DOCUMENT EXTRACT:
• • • • •

The Company uses certain non-GAAP financial measures, which are measures of its historical or future financial performance that are not calculated and presented in accordance with GAAP, within the meaning of applicable SEC rules.  Management believes that its presentation and use of certain non-GAAP financial measures, including adjusted earnings, adjusted earnings per share, segment operating profit, segment operating profit margin and adjusted free cash flow, provide relevant and useful supplemental financial information, which is widely used by analysts and investors, as well as by management in assessing both consolidated and business unit performance.  These non-GAAP measures are reconciled to the most directly comparable GAAP measures and should be considered supplemental in nature and should not be considered in isolation or be construed as being more important than comparable GAAP measures.

 

Adjusted earnings relates to net earnings from continuing operations attributable to the Company, exclusive of items management considers not representative of ongoing operations because such items are not reflective of the Company’s principal business activity, which is glass container production.  Adjusted earnings are divided by weighted average shares outstanding (diluted) to derive adjusted earnings per share.  Segment operating profit relates to

 


 

earnings from continuing operations before interest expense (net), and before income taxes and is also exclusive of items management considers not representative of ongoing operations as well as certain retained corporate cost.  Segment operating profit margin is segment operating profit divided by segment net sales.  Management uses adjusted earnings, adjusted earnings per share, segment operating profit and segment operating profit margin to evaluate its period-over-period operating performance because it believes this provides a useful supplemental measure of the results of operations of its principal business activity by excluding items that are not reflective of such operations.  Adjusted earnings, adjusted earnings per share, segment operating profit and segment operating profit margin may be useful to investors in evaluating the underlying operating performance of the Company’s business as these measures eliminate items that are not reflective of its principal business activity.

• • • • •

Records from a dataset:

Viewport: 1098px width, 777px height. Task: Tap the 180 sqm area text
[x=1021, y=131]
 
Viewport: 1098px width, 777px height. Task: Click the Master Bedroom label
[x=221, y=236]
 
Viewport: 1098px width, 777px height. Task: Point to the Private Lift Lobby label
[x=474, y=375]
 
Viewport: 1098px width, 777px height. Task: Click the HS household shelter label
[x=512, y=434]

• • • • •

AIM OF THE TASK:
Answer these questions from the text about non-GAAP financial measures:
1. What does the text name as the Company's principal business activity?
2. How is segment operating profit margin calculated?
3. What are adjusted earnings divided by to derive adjusted earnings per share?
This material stands apart from the text about non-GAAP financial measures.

RESULT OF THE TASK:
1. Glass container production.
2. Segment operating profit divided by segment net sales.
3. Weighted average shares outstanding (diluted).